PASSAGE SHOWN =>
# # # # # # #
• Women skiers, this is the place for you -- an online community without the male-orientation you'll find in conventional ski magazines and internet ski forums. At TheSkiDiva.com, you can connect with other women to talk about skiing in a way that you can relate to, about things that you find of interest. Be sure to join our community to participate (women only, please!). Registration is fast and simple. Just be sure to add [email protected] to your address book so your registration activation emails won't be routed as spam. And please give careful consideration to your user name -- it will not be changed once your registration is confirmed.

What you need to know about ski construction

Status
Not open for further replies.

volklgirl

Ski Diva Extraordinaire
Ski Construction – What It Means to You

The way a ski “feels” or behaves depends on the combination of its measurements, the materials used in its construction, and its construction methods. This means that 3 skis with the exact same dimensions could still feel significantly different depending on their construction. Fortunately, some generalizations of behavior can be made when it comes to measurements, materials, and construction methods, but first we’ll examine the basics of construction, stiffness, measurements, and tail shape.



CONSTRUCTION
The main parts of a ski: Base, edges, sidewall (part of the topsheet in this picture), core and filler material, and top sheet. Here is a simplified picture:
SkiAnatomy.jpeg
In modern skis, the base material is a clear, black or colored plastic material called P-Tex. The topsheet and sidewalls are typically a plastic called ABS, but could also be wood or stainless steel. The core materials usually used include foam, wood, Kevlar, carbon, fiberglass, epoxy, rubber, and metal (stainless steel, aluminum, magnesium or titanium).


There are 3 widely used construction methods: Torsion box, laminate, and “cap” or monocoque construction.
  • Torsion box construction entails a core of foam or wood wrapped with varying materials:
    torsion.jpg
  • Laminate construction entails layers of materials pressed together using epoxy under heat and pressure. This method is the easiest because it does not require molds for each size ski. However, it is subject to the layers coming apart under rough usage (delamination).
    laminate.jpg
  • Cap construction entails a topsheet that is molded to form both the topsheet and sidewalls in one piece. Thus the sidewalls become an actual part of the weight-bearing structure.
# # # # # # #
DATA SEGMENT =>
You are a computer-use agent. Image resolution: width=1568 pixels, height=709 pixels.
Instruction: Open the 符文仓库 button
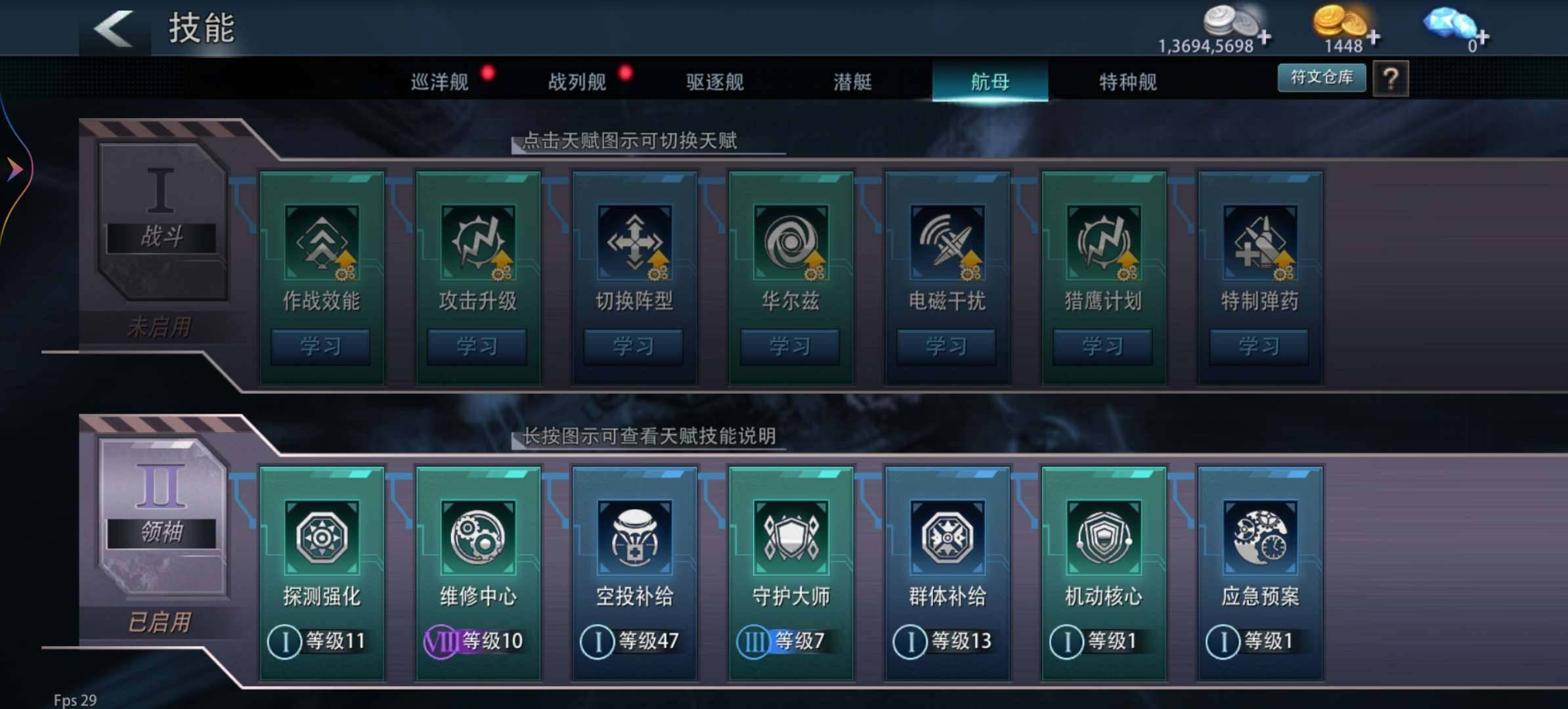coord(1321,77)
# # # # # # #
REQUIREMENT 1 =>
Answer these from the ski construction post:
(a) What is the base material of modern skis called?
(b) Which construction method does the post call the easiest, and why?
(c) In cap construction, what do the sidewalls become?
REQUIREMENT 2 => Return everything in the ski construction post from "The way a ski" down to "and tail shape.", copied word for word.

CORRECT RESPONSE 1 =>
(a) P-Tex
(b) Laminate construction, because it does not require molds for each size ski.
(c) An actual part of the weight-bearing structure.

CORRECT RESPONSE 2 =>
The way a ski “feels” or behaves depends on the combination of its measurements, the materials used in its construction, and its construction methods. This means that 3 skis with the exact same dimensions could still feel significantly different depending on their construction. Fortunately, some generalizations of behavior can be made when it comes to measurements, materials, and construction methods, but first we’ll examine the basics of construction, stiffness, measurements, and tail shape.